ACTION ITEM
Scan the records for "computer". Show the matching lines.

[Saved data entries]
* * *

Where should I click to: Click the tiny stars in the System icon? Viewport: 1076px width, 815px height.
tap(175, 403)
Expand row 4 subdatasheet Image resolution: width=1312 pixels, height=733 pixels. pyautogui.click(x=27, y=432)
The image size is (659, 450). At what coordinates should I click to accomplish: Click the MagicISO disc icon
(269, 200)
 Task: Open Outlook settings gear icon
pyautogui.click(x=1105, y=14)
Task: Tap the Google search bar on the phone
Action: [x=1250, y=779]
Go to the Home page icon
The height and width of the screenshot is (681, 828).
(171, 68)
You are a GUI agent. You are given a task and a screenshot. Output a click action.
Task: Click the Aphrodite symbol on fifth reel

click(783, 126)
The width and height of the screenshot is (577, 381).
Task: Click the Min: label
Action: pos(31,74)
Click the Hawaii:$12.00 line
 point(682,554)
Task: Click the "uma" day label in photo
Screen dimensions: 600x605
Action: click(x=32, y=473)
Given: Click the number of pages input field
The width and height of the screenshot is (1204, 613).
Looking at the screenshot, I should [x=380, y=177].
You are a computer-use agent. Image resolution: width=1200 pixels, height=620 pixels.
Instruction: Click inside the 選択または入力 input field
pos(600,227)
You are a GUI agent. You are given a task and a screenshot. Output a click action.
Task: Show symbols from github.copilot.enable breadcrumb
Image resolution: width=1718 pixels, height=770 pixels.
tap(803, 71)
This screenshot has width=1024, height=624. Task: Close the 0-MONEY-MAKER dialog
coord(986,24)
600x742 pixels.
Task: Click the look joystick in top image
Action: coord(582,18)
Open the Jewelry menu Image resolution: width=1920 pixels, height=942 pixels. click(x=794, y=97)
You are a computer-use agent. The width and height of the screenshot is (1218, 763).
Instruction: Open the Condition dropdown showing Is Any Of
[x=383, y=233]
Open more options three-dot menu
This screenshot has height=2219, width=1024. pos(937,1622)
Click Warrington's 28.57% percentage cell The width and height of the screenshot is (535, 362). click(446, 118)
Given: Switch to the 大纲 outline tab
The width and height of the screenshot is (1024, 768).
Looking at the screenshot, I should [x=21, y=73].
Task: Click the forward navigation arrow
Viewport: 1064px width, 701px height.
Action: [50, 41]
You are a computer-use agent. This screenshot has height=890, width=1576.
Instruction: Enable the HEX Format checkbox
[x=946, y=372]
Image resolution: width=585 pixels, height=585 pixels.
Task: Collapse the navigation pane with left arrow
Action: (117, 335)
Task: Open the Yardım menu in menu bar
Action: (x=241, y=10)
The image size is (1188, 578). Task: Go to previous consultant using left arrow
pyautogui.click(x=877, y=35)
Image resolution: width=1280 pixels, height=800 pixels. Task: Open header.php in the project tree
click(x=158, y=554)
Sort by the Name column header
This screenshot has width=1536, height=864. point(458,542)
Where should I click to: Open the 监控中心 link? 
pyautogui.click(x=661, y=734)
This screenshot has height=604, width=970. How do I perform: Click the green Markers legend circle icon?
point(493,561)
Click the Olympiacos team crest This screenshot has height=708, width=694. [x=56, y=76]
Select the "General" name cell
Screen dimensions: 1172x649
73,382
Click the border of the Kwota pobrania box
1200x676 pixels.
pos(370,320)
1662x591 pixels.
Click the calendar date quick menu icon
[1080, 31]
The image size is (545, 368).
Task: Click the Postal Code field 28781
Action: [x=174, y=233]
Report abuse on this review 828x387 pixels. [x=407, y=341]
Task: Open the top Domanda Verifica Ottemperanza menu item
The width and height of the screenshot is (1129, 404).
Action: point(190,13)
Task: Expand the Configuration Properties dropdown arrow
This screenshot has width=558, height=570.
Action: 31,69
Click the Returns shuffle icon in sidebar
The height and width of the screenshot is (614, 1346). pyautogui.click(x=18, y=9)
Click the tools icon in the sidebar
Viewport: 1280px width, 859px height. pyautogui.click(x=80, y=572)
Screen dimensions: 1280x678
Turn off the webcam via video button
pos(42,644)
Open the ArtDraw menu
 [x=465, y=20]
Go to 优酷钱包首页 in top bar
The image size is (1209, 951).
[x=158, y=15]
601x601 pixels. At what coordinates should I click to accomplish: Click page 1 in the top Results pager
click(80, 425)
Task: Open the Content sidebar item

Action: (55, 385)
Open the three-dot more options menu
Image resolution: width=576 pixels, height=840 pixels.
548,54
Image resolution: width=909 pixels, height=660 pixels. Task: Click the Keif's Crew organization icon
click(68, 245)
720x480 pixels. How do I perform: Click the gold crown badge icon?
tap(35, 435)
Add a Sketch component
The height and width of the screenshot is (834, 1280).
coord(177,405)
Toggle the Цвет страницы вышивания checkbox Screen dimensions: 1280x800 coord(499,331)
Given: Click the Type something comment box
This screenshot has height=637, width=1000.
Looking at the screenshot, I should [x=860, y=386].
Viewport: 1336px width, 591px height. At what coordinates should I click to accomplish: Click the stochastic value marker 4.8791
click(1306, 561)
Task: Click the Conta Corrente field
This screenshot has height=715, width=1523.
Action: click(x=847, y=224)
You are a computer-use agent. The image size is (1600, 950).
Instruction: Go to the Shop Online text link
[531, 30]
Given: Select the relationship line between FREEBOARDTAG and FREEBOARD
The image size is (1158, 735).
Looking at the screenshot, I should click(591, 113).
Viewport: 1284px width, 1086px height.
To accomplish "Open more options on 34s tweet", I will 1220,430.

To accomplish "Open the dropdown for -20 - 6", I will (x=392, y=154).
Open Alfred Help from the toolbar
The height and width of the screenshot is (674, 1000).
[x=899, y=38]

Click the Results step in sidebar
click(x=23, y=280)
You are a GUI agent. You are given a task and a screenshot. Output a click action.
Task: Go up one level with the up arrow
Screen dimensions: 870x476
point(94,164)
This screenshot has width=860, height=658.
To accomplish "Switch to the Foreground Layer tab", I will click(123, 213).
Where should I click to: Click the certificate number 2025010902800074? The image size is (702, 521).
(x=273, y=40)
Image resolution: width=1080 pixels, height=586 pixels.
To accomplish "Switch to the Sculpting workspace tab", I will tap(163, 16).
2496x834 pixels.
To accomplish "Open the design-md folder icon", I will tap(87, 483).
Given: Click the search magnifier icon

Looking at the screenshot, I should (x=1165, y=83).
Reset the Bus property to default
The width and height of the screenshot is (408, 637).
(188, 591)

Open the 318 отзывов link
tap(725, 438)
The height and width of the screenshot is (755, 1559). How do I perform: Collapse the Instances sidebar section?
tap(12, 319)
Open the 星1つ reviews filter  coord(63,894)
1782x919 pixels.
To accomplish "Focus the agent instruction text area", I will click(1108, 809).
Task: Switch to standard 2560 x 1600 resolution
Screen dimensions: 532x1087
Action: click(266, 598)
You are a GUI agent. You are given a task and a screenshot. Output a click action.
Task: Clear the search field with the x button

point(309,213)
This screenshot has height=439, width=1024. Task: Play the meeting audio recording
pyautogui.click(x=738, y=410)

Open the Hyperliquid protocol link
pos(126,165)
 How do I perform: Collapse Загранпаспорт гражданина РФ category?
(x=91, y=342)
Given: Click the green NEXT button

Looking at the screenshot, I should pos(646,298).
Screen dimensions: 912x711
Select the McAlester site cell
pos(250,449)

* * *

REPLY
You are a computer-use agent. Image resolution: width=1200 pixels, height=620 pixels.
You are a computer-use agent. The width and height of the screenshot is (1218, 763).
You are a computer-use agent. This screenshot has height=890, width=1576.
You are a computer-use agent. The image size is (1600, 950).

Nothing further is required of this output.